Reception to the miniseries varied. Reviewer Kevin Powers for Comics Bulletin and Richard George of IGN praised the action sequences and Maleev's visuals. The balance between action and story was also positively noted; Powers said that the first two sequences of the opening issue "masterfully capture the spirit of the game". On the other hand, IGN's Jesse Schedeen, reviewing the second issue, stated the series' appeal was mostly superficial: "try as they might to replicate [Halos] visceral moments, Bendis and Maleev just can't replicate the same feeling on the printed page."

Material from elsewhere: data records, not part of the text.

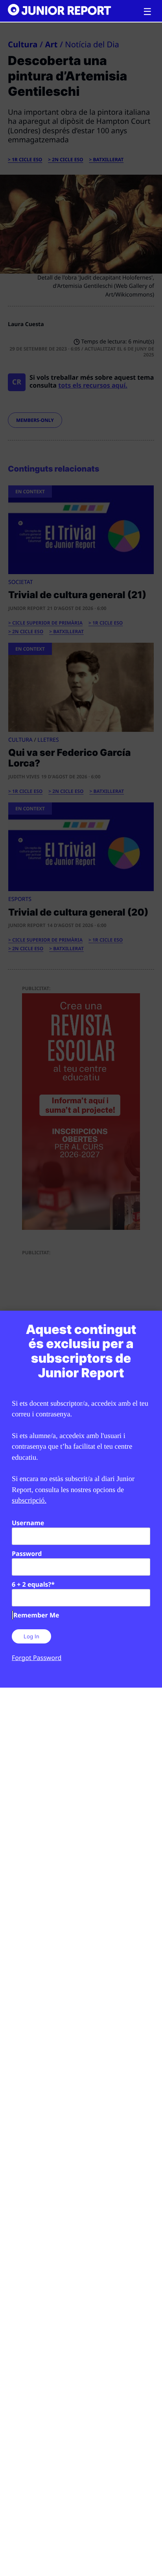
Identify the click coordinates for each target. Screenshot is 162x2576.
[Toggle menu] (147, 12)
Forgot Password (36, 1657)
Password (27, 1553)
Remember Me (36, 1615)
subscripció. (29, 1500)
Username (28, 1522)
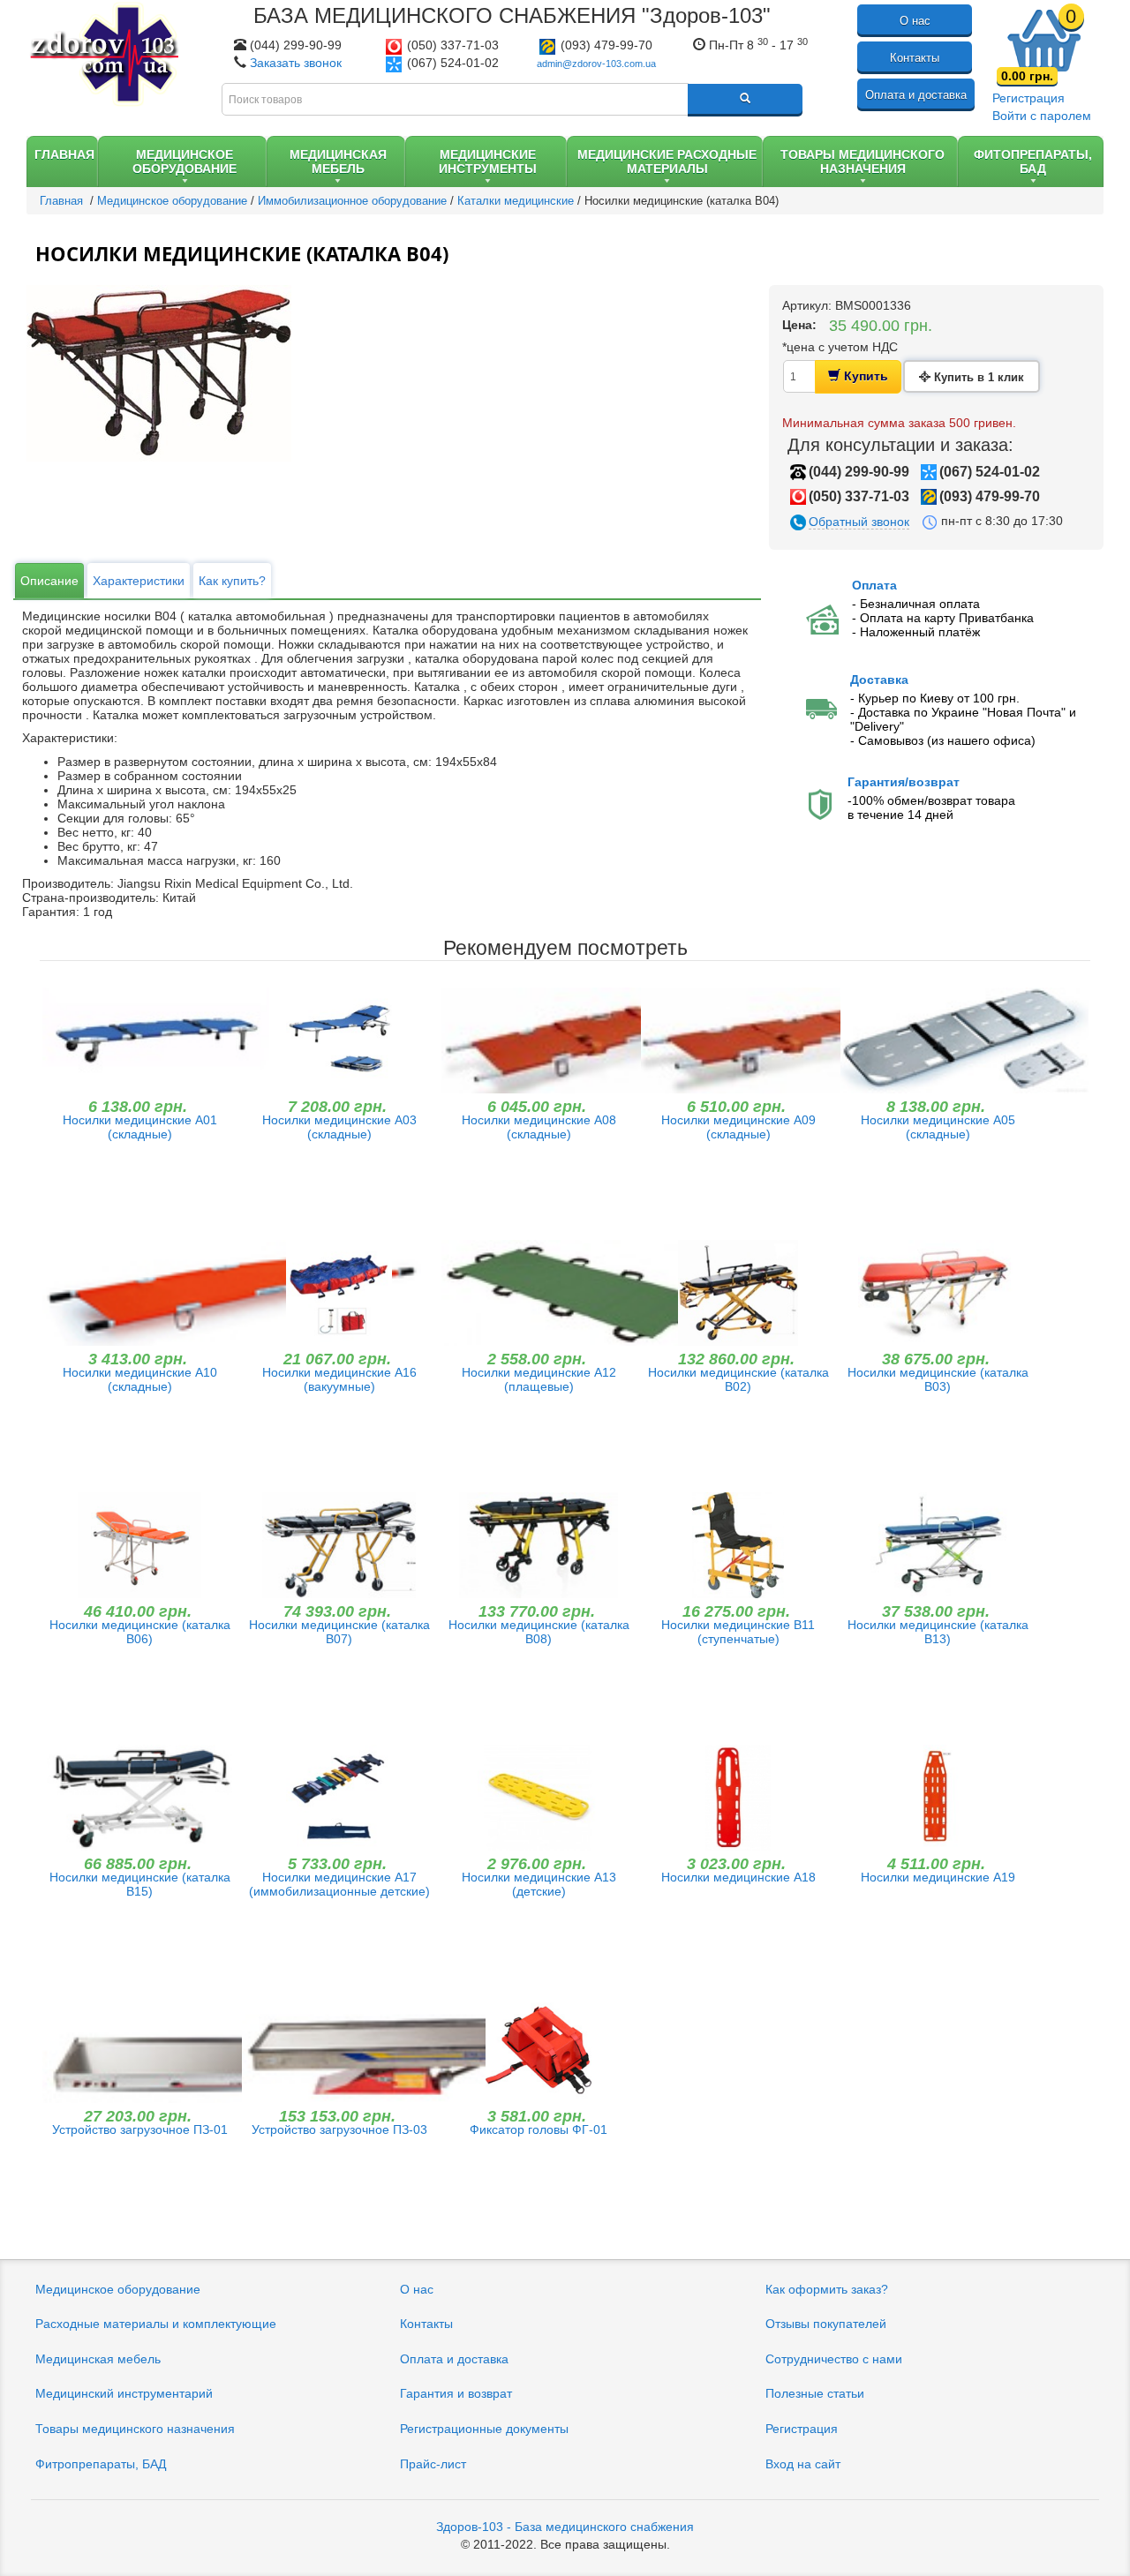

Reviewers criticized the lack of Master Chief as a main character, similarly to the response to The Halo Graphic Novel; Schedeen said that "Master Chief is barely a guest star in his own book", and that he was reduced to blasting aliens for much of the series. Schedeen felt that there was a lack of connections between the Ruwan plot and the Master Chief's adventures, which was never satisfactorily resolved. The comic's focus on Ruwan and Myra's subplot was also seen as a major fault: Comics Bulletin's Geoff Collins, in a review of the second issue, said that "as a comic book fan I'm interested [in Ruwan and Myra], but the Halo fans I know could care less about them [sic]. And the story in this issue centers around them." Schedeen wrote that he was surprised to find that he only began to care about them in the final issue. The many delays in publishing were a frequent point of frustration as well. Schedeen summed up his reviews by saying that he was hopeful the production teams behind the upcoming Halo books "will learn from the mistakes made here and craft stories that can consistently capture what makes Halo fun. At the very least, let's hope we don't have to wait a year between issues anymore".